START THE RECORDS

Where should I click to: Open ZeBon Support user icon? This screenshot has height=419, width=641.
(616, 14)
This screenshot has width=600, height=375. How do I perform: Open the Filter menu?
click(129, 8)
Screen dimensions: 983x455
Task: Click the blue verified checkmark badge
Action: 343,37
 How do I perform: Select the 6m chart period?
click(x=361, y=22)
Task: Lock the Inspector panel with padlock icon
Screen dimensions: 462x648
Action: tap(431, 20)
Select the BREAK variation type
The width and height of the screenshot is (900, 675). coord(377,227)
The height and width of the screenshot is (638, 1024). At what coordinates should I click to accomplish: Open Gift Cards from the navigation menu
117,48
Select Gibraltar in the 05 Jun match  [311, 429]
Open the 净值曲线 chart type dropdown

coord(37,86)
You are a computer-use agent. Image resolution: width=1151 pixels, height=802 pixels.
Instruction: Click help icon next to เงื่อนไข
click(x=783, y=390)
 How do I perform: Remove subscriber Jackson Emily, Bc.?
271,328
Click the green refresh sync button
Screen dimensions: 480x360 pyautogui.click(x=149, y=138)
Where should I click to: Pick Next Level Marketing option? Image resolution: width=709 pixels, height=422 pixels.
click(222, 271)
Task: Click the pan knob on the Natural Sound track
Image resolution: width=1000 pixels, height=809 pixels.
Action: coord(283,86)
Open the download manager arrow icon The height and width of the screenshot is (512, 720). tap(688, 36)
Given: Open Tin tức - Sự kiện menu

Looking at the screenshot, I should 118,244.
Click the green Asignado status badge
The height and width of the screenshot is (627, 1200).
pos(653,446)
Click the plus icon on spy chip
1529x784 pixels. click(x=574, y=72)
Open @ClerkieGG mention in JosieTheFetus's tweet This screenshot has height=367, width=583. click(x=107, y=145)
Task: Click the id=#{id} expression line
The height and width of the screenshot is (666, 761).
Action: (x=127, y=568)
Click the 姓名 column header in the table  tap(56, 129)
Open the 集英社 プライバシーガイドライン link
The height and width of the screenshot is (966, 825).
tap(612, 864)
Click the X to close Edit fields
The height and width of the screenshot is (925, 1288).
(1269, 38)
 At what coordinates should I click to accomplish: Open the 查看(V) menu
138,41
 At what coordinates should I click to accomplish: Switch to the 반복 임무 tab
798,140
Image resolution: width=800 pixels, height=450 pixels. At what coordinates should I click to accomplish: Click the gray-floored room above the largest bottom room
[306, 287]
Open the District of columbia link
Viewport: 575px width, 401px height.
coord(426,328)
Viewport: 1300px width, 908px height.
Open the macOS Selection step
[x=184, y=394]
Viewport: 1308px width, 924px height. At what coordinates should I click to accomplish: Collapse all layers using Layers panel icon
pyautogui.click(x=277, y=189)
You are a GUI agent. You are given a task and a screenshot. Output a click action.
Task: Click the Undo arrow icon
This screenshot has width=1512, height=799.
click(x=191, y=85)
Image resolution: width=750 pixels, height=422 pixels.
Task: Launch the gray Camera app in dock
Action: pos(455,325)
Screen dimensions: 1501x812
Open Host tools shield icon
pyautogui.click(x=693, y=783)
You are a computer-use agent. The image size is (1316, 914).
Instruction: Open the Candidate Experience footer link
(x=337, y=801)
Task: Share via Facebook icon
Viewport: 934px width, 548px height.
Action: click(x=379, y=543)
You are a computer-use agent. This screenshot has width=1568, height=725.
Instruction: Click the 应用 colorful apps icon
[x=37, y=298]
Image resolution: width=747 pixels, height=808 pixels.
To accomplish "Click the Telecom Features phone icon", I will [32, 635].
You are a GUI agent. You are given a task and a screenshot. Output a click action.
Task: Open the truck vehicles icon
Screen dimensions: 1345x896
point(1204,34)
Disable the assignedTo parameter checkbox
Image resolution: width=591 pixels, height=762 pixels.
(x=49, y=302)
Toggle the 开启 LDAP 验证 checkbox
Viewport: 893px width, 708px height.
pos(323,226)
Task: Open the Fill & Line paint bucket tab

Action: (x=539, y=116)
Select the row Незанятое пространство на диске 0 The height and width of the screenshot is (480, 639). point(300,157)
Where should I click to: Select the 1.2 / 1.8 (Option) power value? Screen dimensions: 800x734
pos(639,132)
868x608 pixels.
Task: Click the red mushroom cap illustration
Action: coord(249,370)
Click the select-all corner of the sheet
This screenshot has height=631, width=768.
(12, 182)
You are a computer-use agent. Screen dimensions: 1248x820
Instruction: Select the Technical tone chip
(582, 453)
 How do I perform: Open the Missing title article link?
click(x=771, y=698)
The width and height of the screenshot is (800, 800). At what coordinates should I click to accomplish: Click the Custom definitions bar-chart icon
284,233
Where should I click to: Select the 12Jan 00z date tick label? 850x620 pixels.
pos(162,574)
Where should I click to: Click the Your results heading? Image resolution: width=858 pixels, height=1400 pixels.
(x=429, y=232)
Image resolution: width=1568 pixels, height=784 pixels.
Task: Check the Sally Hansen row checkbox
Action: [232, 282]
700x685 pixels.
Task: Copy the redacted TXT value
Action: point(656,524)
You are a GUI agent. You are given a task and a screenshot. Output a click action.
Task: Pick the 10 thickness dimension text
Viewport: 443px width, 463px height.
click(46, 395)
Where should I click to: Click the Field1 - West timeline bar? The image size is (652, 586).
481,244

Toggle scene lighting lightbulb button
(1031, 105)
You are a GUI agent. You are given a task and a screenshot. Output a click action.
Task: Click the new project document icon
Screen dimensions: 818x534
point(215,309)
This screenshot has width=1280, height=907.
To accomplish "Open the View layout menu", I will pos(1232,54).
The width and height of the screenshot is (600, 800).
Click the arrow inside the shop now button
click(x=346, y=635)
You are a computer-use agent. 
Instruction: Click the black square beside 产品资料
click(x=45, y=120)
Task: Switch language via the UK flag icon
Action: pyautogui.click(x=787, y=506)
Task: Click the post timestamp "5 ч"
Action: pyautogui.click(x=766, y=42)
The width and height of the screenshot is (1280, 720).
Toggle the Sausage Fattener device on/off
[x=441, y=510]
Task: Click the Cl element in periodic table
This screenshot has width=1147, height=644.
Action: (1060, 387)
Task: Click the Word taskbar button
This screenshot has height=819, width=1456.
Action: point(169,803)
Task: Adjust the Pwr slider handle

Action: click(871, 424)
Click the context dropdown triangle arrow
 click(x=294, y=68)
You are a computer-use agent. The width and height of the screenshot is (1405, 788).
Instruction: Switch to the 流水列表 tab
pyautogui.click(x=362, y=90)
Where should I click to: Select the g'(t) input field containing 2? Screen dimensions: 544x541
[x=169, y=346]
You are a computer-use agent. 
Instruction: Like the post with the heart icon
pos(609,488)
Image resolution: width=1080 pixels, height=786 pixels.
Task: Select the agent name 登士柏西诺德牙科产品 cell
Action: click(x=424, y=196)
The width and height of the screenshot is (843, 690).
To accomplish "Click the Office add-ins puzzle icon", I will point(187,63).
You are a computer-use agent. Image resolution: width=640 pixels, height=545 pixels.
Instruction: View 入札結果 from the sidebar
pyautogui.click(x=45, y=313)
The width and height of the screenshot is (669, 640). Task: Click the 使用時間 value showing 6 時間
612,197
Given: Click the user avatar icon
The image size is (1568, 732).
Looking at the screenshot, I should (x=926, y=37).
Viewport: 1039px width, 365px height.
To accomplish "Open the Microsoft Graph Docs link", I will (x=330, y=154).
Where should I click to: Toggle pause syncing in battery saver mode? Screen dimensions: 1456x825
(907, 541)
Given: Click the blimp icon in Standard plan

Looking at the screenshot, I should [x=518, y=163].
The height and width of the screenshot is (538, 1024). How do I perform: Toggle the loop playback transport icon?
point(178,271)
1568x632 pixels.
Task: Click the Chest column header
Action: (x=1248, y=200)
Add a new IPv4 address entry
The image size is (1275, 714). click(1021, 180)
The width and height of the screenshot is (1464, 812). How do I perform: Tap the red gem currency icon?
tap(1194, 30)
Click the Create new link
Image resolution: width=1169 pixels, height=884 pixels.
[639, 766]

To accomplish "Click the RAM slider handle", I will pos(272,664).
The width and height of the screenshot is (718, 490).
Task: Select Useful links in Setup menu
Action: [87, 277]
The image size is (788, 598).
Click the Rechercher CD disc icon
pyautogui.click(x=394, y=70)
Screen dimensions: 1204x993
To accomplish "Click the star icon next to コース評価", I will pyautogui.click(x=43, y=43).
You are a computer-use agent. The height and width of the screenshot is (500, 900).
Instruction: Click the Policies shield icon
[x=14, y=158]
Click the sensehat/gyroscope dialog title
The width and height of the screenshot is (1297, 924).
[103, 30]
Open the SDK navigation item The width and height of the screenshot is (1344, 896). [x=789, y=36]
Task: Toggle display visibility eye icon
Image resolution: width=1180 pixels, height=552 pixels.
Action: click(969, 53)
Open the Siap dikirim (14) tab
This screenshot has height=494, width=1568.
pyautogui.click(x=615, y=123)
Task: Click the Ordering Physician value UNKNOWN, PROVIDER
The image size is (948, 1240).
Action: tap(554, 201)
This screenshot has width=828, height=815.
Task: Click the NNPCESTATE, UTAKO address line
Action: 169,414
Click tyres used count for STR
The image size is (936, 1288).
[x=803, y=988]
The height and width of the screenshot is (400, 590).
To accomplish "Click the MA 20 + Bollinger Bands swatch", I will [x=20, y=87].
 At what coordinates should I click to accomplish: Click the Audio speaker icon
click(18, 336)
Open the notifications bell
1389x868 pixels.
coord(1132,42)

END THE RECORDS

= EXERCISE DESCRIPTION =
From the very first line of the records down to the line with "Task: Click the pan", please write out each line exactly, including both ends and no other lines.

= OUTPUT OF THE TASK =
Where should I click to: Open ZeBon Support user icon? This screenshot has height=419, width=641.
(616, 14)
This screenshot has width=600, height=375. How do I perform: Open the Filter menu?
click(129, 8)
Screen dimensions: 983x455
Task: Click the blue verified checkmark badge
Action: 343,37
 How do I perform: Select the 6m chart period?
click(x=361, y=22)
Task: Lock the Inspector panel with padlock icon
Screen dimensions: 462x648
Action: tap(431, 20)
Select the BREAK variation type
The width and height of the screenshot is (900, 675). coord(377,227)
The height and width of the screenshot is (638, 1024). At what coordinates should I click to accomplish: Open Gift Cards from the navigation menu
117,48
Select Gibraltar in the 05 Jun match  [311, 429]
Open the 净值曲线 chart type dropdown

coord(37,86)
You are a computer-use agent. Image resolution: width=1151 pixels, height=802 pixels.
Instruction: Click help icon next to เงื่อนไข
click(x=783, y=390)
 How do I perform: Remove subscriber Jackson Emily, Bc.?
271,328
Click the green refresh sync button
Screen dimensions: 480x360 pyautogui.click(x=149, y=138)
Where should I click to: Pick Next Level Marketing option? Image resolution: width=709 pixels, height=422 pixels.
click(222, 271)
Task: Click the pan knob on the Natural Sound track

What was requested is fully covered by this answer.